The important difference is that we used a more realistic temperature profile, which as you say does affect compression for that column. Schema design (including sort order, compression, and codecs) for the remaining columns is just good ClickHouse practice. Much of the storage and I/O savings is in the date, time, and sensor_id and columns.
It's also useful to note that the materialized view results would be essentially the same no matter how you generate and store data because the materialized view down-samples temperature max/min to daily aggregates. The data are vastly smaller no matter how you generate them.
The article illustrates that if you really had such an IoT app and designed it properly you could run analytics with surprisingly few resources. I think that's a significant point.
That's what you wanted to show, but what you ended up showing is that if you have different data, then the query performance can be quite good.
I get the desire to critique the temperature profile, but completely changing it makes the comparison worthless. From a data perspective it's like saying "if all the sensors just report 1 for temperature every reading, computing the min, max, and average is super fast". No shit, that wasn't the task though.
But they didn't set the temperature reading to anything that would advantage their tests. Without access to the original data they simply generated a dataset as close to the original dataset and volume as possible. The fact they took a few sentences talking about the temperature doesn't equate to invalidating the test.
Looking at this your way - Scylla used an INT, Altinity used a Decimal type with specialized compression (T64).

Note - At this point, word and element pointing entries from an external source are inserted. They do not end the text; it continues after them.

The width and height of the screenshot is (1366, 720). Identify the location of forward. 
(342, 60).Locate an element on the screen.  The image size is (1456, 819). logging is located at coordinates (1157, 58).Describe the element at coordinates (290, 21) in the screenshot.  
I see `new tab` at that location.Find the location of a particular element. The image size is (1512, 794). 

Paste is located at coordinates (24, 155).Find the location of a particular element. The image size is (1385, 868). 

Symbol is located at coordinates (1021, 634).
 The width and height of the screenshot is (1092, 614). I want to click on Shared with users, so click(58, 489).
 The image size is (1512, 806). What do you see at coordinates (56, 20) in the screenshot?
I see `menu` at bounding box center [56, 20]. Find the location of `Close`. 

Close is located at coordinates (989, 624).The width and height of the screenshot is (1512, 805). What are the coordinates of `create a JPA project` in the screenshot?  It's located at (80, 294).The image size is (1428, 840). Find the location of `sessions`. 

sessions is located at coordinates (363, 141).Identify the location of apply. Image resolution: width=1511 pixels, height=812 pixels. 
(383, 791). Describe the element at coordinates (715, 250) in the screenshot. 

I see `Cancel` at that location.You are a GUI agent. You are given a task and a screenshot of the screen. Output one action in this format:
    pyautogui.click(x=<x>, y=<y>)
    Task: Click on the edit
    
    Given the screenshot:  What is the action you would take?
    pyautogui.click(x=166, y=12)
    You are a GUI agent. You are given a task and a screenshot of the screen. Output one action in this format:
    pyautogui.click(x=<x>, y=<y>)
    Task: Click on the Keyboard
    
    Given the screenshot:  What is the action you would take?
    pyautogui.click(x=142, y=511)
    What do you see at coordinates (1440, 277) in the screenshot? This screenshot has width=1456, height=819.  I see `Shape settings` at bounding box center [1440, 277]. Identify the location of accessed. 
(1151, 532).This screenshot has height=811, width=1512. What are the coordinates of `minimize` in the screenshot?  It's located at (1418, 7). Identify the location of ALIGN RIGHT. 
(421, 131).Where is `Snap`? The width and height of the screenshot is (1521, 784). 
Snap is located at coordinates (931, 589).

I can tell you that this would have hampered ClickHouse and advantaged Scylla. It's the opposite of what you're saying. They actually performed this benchmark with one arm tied behind their back.
It's a funny benchmark anyway because the two systems have very different use cases but it doesn't invalidate the result.
Then you should provide results for both test datasets to make the point of using a more realistic approach. Materialized views are not news, nor is properly designed analytics applications. For me the importance is how click house is better and why.
A column-store will be magnitudes faster at analytical queries than any rowstore system. This is fundamental architecture and the data used makes little to no difference. You could use the exact ScyllaDB dataset duplicated to trillions of rows and still arrive at the same relative performance figures.
It's also useful to note that the materialized view results would be essentially the same no matter how you generate and store data because the materialized view down-samples temperature max/min to daily aggregates. The data are vastly smaller no matter how you generate them.
The article illustrates that if you really had such an IoT app and designed it properly you could run analytics with surprisingly few resources. I think that's a significant point.